George Floyd: Amazon Bans Police Use of Its Facial Recognition Software for One Year

Following the Minneapolis police killing of George Floyd, major tech corporations have been facing public pressures to respond one way or the other to the inhuman incident. Amazon has therefore responded by prohibiting the use of its facial recognition software, Rekognition, by the police for one year, CNBC reports.

Amazon in a statement said they have always pressured the government to strictly regulate the use of facial recognition technology, and that the one-year ban on the police use of the software should “give Congress enough time to implement appropriate rules” for the ethical use of the system. Amazon announced this decision two days after IBM said it was getting out of the facial recognition business.

A member of the House Committee on Oversight and Reform, Rep. Jimmy Gomez, said the committee had met several to evaluate the impacts of facial recognition software and that an appropriate bill may be passed this year. He however stated that Congress would have gone past this stage if Amazon had been so cooperative before now.

“They’re saying, ‘we’ve been asking Congress to put guardrails on the use of this technology,’ – but every time we tried to get more and more data they stalled – and we had to have hearings to make movement on the issue,” Gomez said.

According to the lawmaker, the committee had made numerous requests for Amazon to provide more data on how the technology works as well as information on customers who already acquired it, but the tech company had not been very forthcoming. The only customer that the company listed on its website is the Washington County Sheriff Office in Oregon, even though it is widely believed that hundreds of police departments across the country use Amazon’s Rekognition.

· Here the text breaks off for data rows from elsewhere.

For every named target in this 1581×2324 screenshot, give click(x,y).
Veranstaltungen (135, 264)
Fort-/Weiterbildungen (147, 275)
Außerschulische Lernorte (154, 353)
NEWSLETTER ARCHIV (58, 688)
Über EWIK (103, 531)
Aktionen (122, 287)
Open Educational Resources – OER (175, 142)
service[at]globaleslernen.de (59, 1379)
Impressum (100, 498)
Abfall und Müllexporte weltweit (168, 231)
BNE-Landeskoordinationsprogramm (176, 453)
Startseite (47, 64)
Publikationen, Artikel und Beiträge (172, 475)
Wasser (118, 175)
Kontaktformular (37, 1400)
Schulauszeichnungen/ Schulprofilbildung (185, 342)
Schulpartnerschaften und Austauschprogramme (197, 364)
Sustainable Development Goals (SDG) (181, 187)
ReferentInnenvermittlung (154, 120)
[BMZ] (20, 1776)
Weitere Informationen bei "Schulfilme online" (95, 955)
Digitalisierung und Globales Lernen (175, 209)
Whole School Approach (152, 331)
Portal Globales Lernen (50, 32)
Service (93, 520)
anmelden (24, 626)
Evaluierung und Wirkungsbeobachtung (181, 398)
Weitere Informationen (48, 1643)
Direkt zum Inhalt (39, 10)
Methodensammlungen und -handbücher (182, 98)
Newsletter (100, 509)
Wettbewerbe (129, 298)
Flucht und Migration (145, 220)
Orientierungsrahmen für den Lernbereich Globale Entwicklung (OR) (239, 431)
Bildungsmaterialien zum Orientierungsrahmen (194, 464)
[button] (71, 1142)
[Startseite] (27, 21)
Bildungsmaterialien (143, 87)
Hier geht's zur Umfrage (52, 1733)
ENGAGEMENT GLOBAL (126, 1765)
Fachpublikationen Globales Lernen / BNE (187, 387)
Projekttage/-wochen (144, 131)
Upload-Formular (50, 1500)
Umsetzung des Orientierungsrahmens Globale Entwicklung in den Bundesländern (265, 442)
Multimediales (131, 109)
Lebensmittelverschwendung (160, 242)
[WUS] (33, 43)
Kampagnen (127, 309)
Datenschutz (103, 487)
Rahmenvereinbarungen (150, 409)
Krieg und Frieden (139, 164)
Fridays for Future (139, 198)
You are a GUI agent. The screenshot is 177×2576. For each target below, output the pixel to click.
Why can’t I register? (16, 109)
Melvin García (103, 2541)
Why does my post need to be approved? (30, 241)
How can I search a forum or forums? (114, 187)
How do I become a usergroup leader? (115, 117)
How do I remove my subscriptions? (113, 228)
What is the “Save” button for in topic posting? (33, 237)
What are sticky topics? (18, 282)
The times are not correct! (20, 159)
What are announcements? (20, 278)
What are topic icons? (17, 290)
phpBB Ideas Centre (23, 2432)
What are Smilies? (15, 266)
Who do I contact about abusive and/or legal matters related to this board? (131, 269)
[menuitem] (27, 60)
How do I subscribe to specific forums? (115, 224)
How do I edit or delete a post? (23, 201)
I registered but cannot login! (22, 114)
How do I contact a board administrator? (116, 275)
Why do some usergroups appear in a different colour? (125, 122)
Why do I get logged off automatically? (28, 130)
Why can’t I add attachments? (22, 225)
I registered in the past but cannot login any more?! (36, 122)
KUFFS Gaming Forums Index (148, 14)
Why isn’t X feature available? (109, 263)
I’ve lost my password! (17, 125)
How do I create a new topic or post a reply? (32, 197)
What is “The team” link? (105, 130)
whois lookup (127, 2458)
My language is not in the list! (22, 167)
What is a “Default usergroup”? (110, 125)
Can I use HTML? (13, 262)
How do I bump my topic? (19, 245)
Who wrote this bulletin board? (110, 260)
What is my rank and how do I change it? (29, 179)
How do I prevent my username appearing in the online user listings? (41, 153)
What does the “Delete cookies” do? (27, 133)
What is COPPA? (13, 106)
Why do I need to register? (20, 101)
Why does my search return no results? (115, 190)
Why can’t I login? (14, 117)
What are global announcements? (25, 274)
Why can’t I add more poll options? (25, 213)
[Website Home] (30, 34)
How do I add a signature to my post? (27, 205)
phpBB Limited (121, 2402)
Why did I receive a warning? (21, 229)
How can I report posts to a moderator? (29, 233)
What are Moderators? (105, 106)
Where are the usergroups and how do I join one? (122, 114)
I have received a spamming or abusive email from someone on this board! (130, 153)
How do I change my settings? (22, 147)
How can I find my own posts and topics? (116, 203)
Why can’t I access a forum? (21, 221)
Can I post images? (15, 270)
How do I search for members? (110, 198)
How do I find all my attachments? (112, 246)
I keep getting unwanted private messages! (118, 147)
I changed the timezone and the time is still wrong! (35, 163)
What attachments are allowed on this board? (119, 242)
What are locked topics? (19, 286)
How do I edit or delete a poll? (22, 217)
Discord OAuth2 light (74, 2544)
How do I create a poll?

The technology corporation allegedly marketed Rekognition to the US Immigration and Customs Enforcement, but it is not clear if the agency presently makes use of it. Amazon had once stated that the software is designed for agencies and organizations that work with law enforcement to advocate for crime victims. The company stated the technology can identify objects, scenes, and faces in photographs, and even determine whether an individual is happy, sad, or afraid of their facial expressions.

In 2019, 2.4% of Amazon shareholders voted to ban the sale of Rekognition to government agencies after the founder of Algorithmic Justice League, Joy Buolamwini, told the Massachusetts Institute of Technology, that facial recognition technology may hold gender and racial biases.